§ **Opgeslagen gegevens**
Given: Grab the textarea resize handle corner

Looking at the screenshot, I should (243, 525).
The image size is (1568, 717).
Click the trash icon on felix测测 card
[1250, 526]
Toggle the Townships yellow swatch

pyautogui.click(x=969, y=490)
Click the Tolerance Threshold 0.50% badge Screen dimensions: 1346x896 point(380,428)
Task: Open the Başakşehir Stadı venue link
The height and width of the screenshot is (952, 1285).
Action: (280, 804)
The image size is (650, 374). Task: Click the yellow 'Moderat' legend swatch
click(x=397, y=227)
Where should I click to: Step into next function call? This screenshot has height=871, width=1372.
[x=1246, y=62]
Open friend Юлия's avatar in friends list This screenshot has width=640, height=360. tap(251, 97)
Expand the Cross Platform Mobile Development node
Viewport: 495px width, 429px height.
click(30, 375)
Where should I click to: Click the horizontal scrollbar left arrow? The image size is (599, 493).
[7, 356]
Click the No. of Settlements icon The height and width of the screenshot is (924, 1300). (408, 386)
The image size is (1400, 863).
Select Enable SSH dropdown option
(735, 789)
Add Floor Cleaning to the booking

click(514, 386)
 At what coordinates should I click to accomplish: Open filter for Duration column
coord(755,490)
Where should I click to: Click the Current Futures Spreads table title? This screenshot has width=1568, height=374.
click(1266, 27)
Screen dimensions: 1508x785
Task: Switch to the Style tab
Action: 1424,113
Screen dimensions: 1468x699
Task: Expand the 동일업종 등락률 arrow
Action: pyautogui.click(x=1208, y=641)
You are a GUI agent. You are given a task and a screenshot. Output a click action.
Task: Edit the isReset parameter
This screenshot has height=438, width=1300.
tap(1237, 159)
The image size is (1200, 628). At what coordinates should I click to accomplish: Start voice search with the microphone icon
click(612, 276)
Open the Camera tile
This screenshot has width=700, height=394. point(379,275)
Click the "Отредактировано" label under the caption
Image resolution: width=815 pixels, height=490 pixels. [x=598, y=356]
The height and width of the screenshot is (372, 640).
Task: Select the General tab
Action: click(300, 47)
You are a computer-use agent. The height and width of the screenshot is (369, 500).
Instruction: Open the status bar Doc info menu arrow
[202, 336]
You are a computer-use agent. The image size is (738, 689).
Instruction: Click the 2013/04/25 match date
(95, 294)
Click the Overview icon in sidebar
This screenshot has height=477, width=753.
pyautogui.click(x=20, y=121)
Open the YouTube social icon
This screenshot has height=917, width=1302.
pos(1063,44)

§ **Opdracht**
Neem letterlijk het deel van de items over dat begint bij de regel met "under the caption" en doorloopt tot het einde van de items, met beide grenzen inbegrepen.

§ **Antwoord**
Click the "Отредактировано" label under the caption
Image resolution: width=815 pixels, height=490 pixels. [x=598, y=356]
The height and width of the screenshot is (372, 640).
Task: Select the General tab
Action: click(300, 47)
You are a computer-use agent. The height and width of the screenshot is (369, 500).
Instruction: Open the status bar Doc info menu arrow
[202, 336]
You are a computer-use agent. The image size is (738, 689).
Instruction: Click the 2013/04/25 match date
(95, 294)
Click the Overview icon in sidebar
This screenshot has height=477, width=753.
pyautogui.click(x=20, y=121)
Open the YouTube social icon
This screenshot has height=917, width=1302.
pos(1063,44)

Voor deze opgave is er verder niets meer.